0000398695
close
W walce o demokrację nie robimy sobie przerw! Przekaż 1,5% na Fundację Kultura Liberalna WSPIERAM
close
Kultura Liberalna solidarnie z Ukrainą

PRZEKAŻ
1,5%
PODATKU
close

W walce o demokrację

nie robimy sobie przerw!

Przekaż 1,5% na Fundację
Kultura Liberalna

Przekaż 1,5%
na Fundację Kultura Liberalna
forward
close

KULTURA LIBERALNA > Patrząc > BIEDRZYCKI: Możemy zostać...

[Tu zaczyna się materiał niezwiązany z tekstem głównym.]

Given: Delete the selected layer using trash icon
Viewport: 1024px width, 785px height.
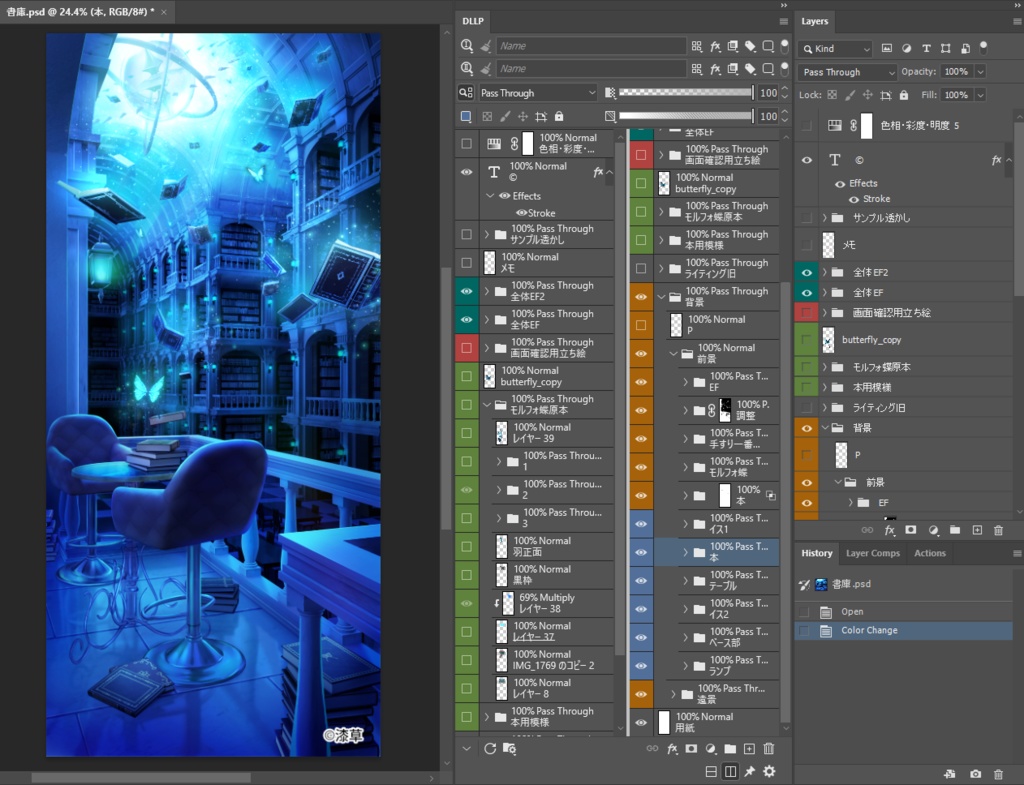Looking at the screenshot, I should tap(998, 531).
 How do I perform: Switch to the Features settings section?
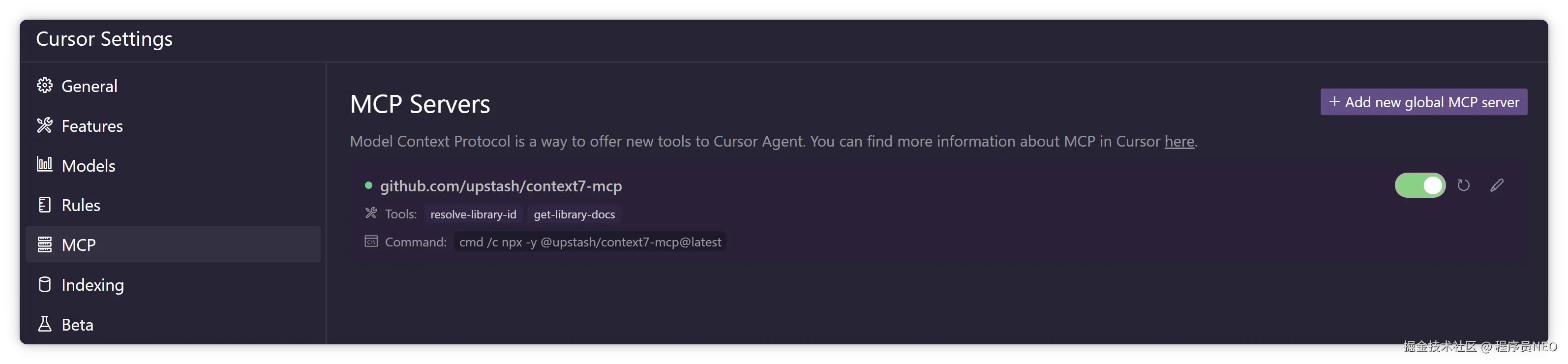(x=92, y=126)
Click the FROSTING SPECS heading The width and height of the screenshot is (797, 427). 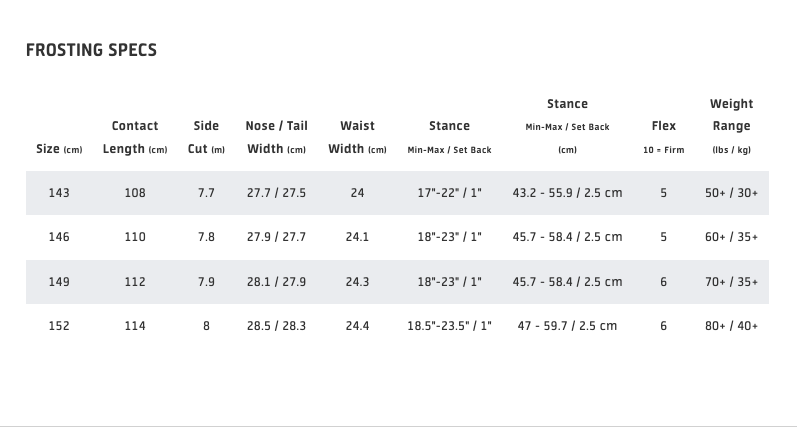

BIEDRZYCKI: Możemy zostać muzykami

Bartosz Biedrzycki

Możemy zostać muzykami

Mawil, a dokładnie Markus Witzel, to niemiecki przedstawiciel grupy, którą wciąż określa się, odrobinę na wyrost, mianem twórców młodego pokolenia. Nie odmawiam wprawdzie młodości trzydziestokilkulatkom, ale nie jest to najnowsza fala niemieckiego komiksu, szczególnie, że to już znane i uznane nazwisko.

Pierwszy raz z twórczością Mawila zetknąłem się podczas łódzkiego Międzynarodowego Festiwalu Komiksu w 2008 roku, dokąd przyjechał na zaproszenie swojego polskiego wydawcy, Kultury Gniewu. Właśnie wtedy wyszedł po polsku jego drugi album. Natomiast ja niedawno nadrobiłem zaległości i przeczytałem, nie wiedzieć czemu przeze mnie zapomniany, poprzedni album tego autora, tak więc jest dobra okazja, by pokrótce opowiedzieć o obydwu realizacjach Witzela.

„BEND”, pierwszy z wydanych albumów, to autobiograficzna opowieść samego Mawila o marzeniu chyba każdego młodego chłopaka z naszego pokolenia – o własnym zespole muzycznym. Jednak w odróżnieniu od większości nastolatków, Witzel przez kilka lat grał z kolegami w kapeli „Zsiadłe Mleko”. W lekkiej, pełnej dowcipu historii autor konfrontuje nas nie tylko z najbardziej fascynującymi aspektami bycia aspirującym rockmanem, ale przede wszystkim z prozą całego przedsięwzięcia. Problemy dotyczą w zasadzie wszystkiego – począwszy od nazwy, przez instrumenty, aż po ogólne umiejętności posługiwania się owymi.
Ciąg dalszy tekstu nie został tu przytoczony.